Bir diğer ölçüt ise, fıkra, espri ve mizahın gelişmesidir.
Mizah, diktatörlük mizahı yasakladığı ölçüde gelişir. Sovyetler Birliği’nde ve
diğer sosyalist adlı tek parti diktatörlüklerinde genelde parti önderlerinin
karikatürlerini yapmak bile yasaktı. Buna rağmen bu ülkelerde ağızdan ağza
anlatılan politik fıkralar başka olmak üzere mizahın her türü müthiş bir
gelişme göstermiştir.
“Halk” adı verilen, toplumu oluşturan sıradan insanlar
kalabalığının diktatörlük karşısında kolektif bir şekilde sergilediği tutumlar
ayrıca sosyologlar tarafından incelenmeyi hak edecek kadar çelişkili ve
değişkendir. Aslında halkın bu çelişkili tutumundaki artış da diktatörlüğün
ölçütlerinden biri olarak değerlendirilmelidir. Halk diktatörleri hem sever,
hem korkar, hem de onlardan içten içe nefret eder. Bu sevgi, korku, nefret
amalgamı, sonrasındaki patlamalarda kavanozun içindeki bulamaç gibi ortalığa
yayılır ve zehrini her yere yayar. Çünkü bu bulamaç kapalı bir toplumda ne
kadar uzun süre bekletilmişse o kadar zehre dönüşmüştür ve bu zehir ne yazık
ki, diktatörün ardından gelen yenilenmede de toplumun kanına karışır, olumsuz
gelişmelerde pay sahibi olur.
Pek iç açıcı günlerde yaşamıyoruz. Ülkenin durumu malum.

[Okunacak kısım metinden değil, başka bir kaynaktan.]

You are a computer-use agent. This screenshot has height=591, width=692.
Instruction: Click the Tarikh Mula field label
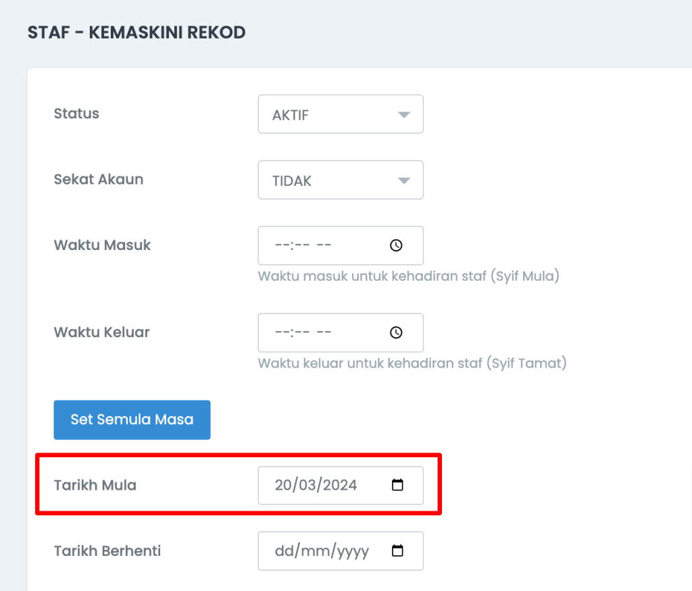click(x=95, y=485)
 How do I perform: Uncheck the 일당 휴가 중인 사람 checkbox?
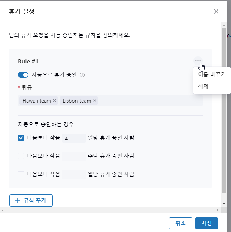21,138
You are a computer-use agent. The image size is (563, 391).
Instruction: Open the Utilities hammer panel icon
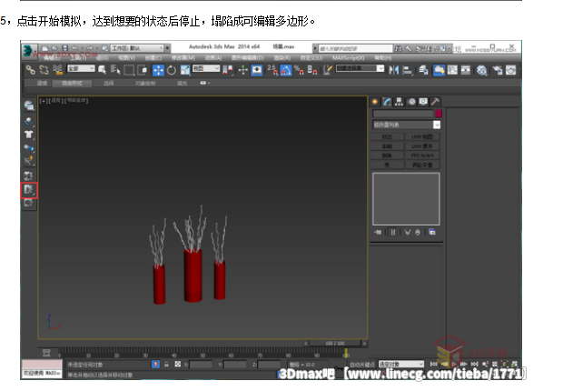[x=436, y=101]
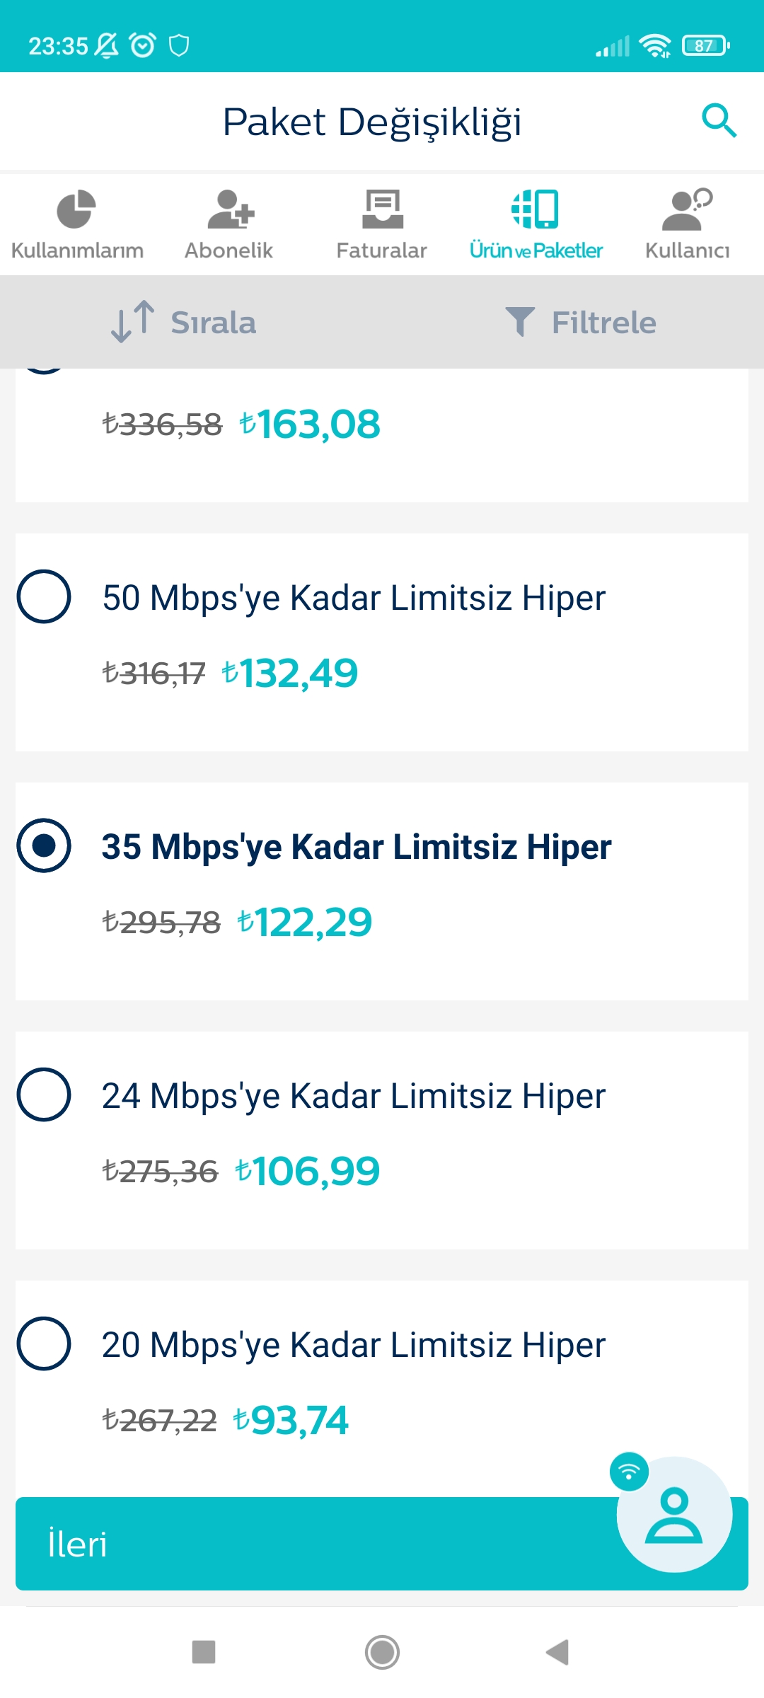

Karamsar olmak için her şey mevcut. Koyu karanlığın mizahımıza yaptığı katkı
bile artık bizleri kesmiyor. Yeni bir yıla giriyoruz. 2017 yılına. Ben nedense
iyimserim. Hatta bir arkadaşıma da “2017′de gerçekten güzel günler göreceğiz.
Bunu yaz bir kenara” diye bir yeni yıl mesajı bile yolladım. O da, “Güneş
doğunca kenara yazdığımı göndereceğim” diye yanıtlamış beni. Çanlar
romanımdaki, 2017 ile ilgili öngörümün gerçekleşmesini çok isterim ama esas
olan bu da değil. Karanlık ne kadar yoğunlaşırsa sonunda güneşin doğması o
kadar kaçınılmazdır.
Herkese gerçek anlamda iyi bir yıl diliyorum.